#### Exercise details
Could you transcribe every record below exactly, leaving out any pictures?

#### Supplied entries
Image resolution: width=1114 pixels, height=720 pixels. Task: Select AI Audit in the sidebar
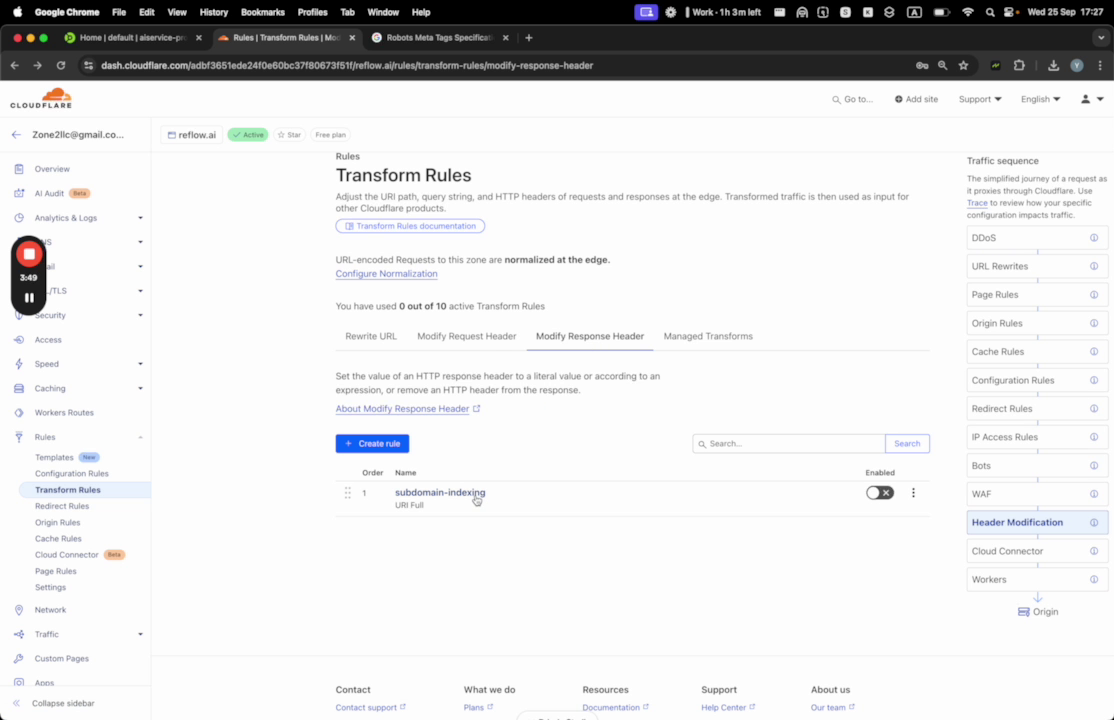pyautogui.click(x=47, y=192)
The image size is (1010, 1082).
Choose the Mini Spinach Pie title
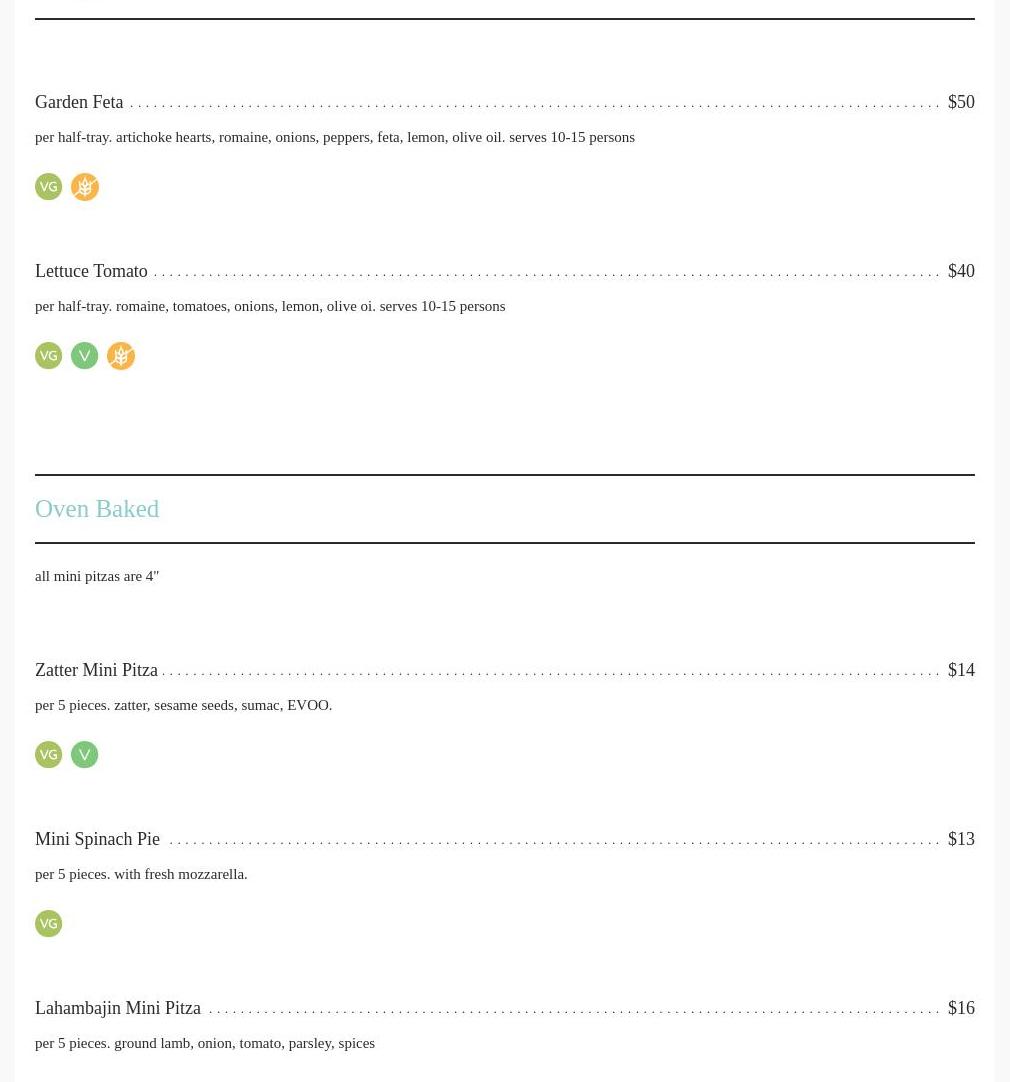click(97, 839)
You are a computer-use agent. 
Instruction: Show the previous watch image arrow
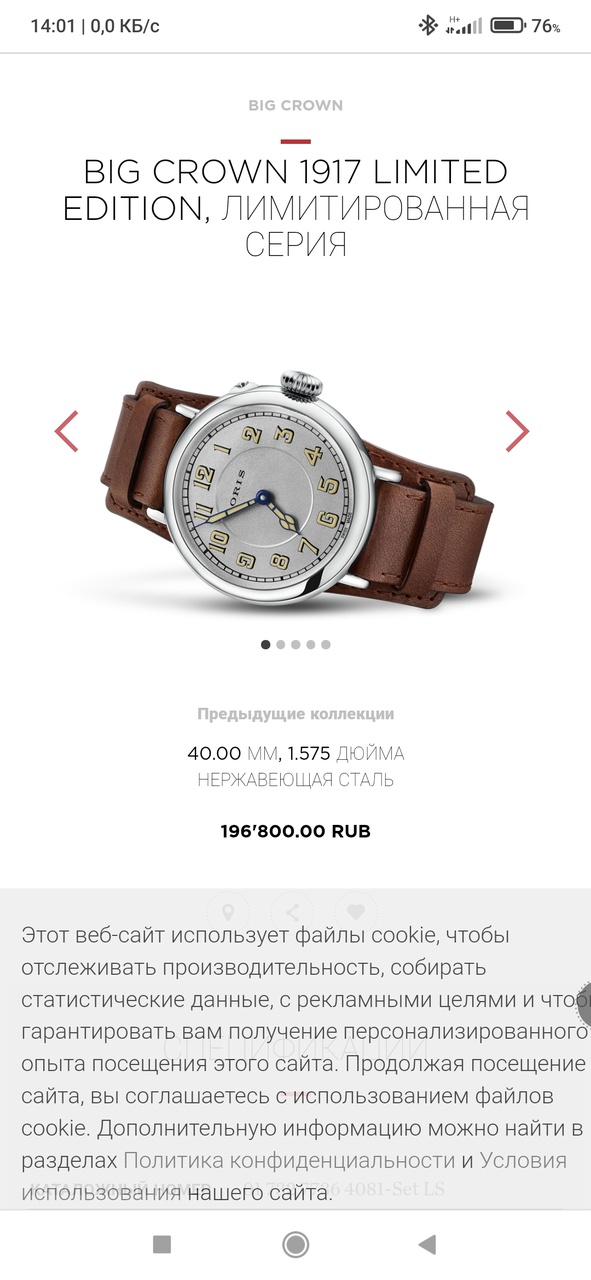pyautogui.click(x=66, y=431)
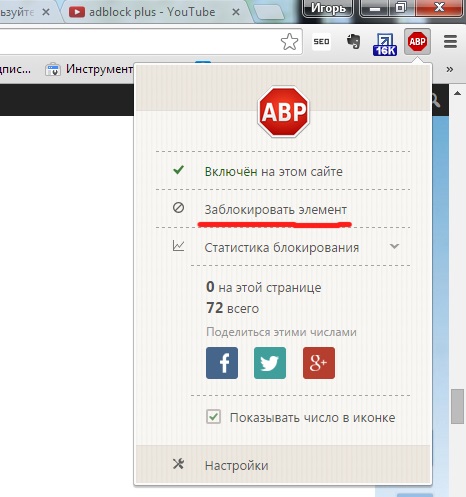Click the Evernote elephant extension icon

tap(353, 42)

#### Response to the task
Image resolution: width=1114 pixels, height=720 pixels. Task: Select AI Audit in the sidebar
pyautogui.click(x=47, y=192)
The image size is (1010, 1082).
Choose the Mini Spinach Pie title
click(97, 839)
You are a computer-use agent. 
Instruction: Show the previous watch image arrow
pyautogui.click(x=66, y=431)
Click the Evernote elephant extension icon

tap(353, 42)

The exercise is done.